### DATA SHOWN:

--

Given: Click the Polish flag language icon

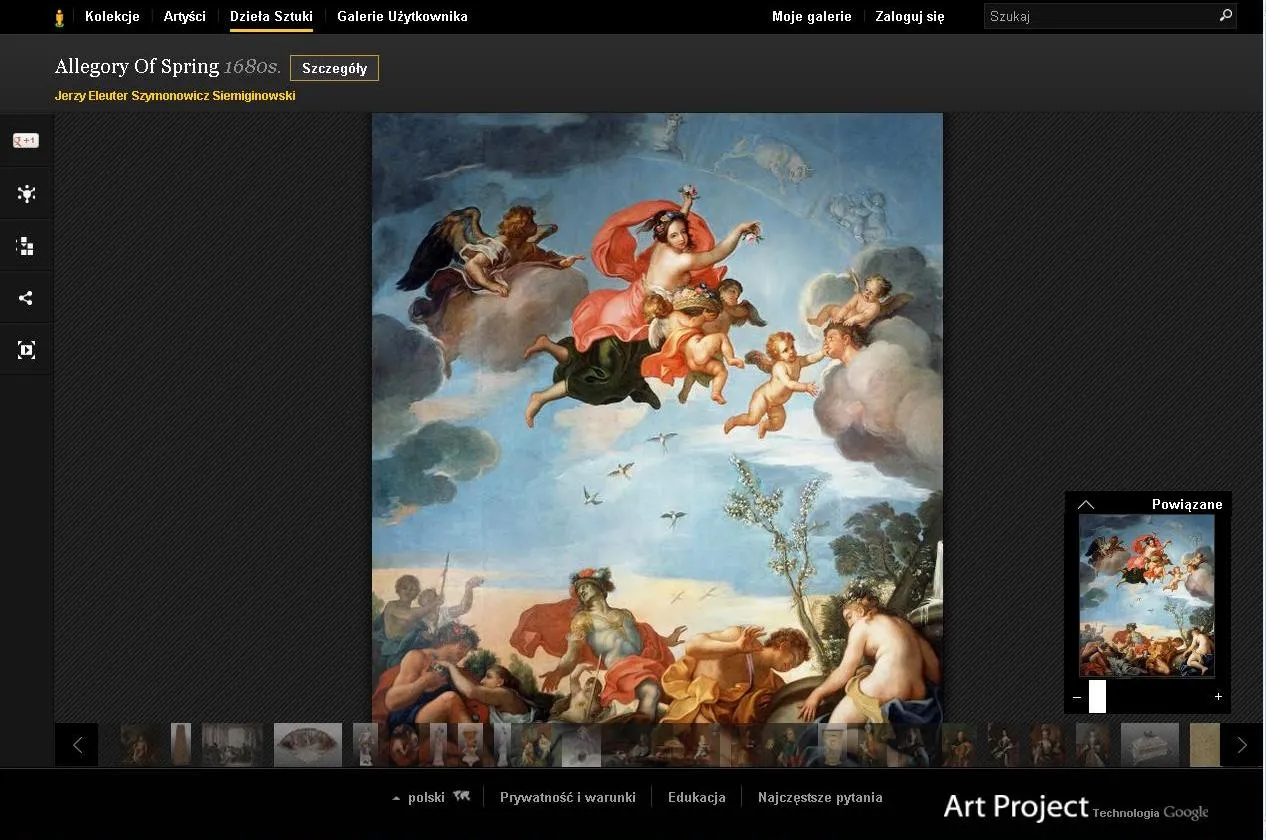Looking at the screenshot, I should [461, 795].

--

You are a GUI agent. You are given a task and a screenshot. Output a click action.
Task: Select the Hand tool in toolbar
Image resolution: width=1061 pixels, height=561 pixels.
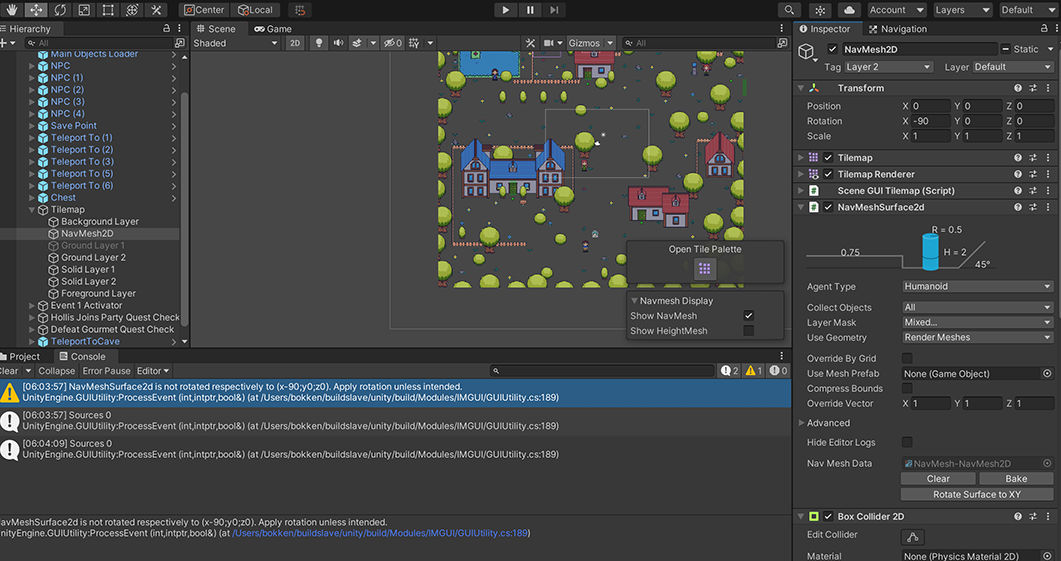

--

### PROBLEM REQUIREMENTS:
Look above for the line that contains "Task: Select the Hand tool in toolbar". Starting there, transcribe every line exactly until you have copied the line that contains "Image resolution: width=1061".

### WRITTEN RESPONSE:
Task: Select the Hand tool in toolbar
Image resolution: width=1061 pixels, height=561 pixels.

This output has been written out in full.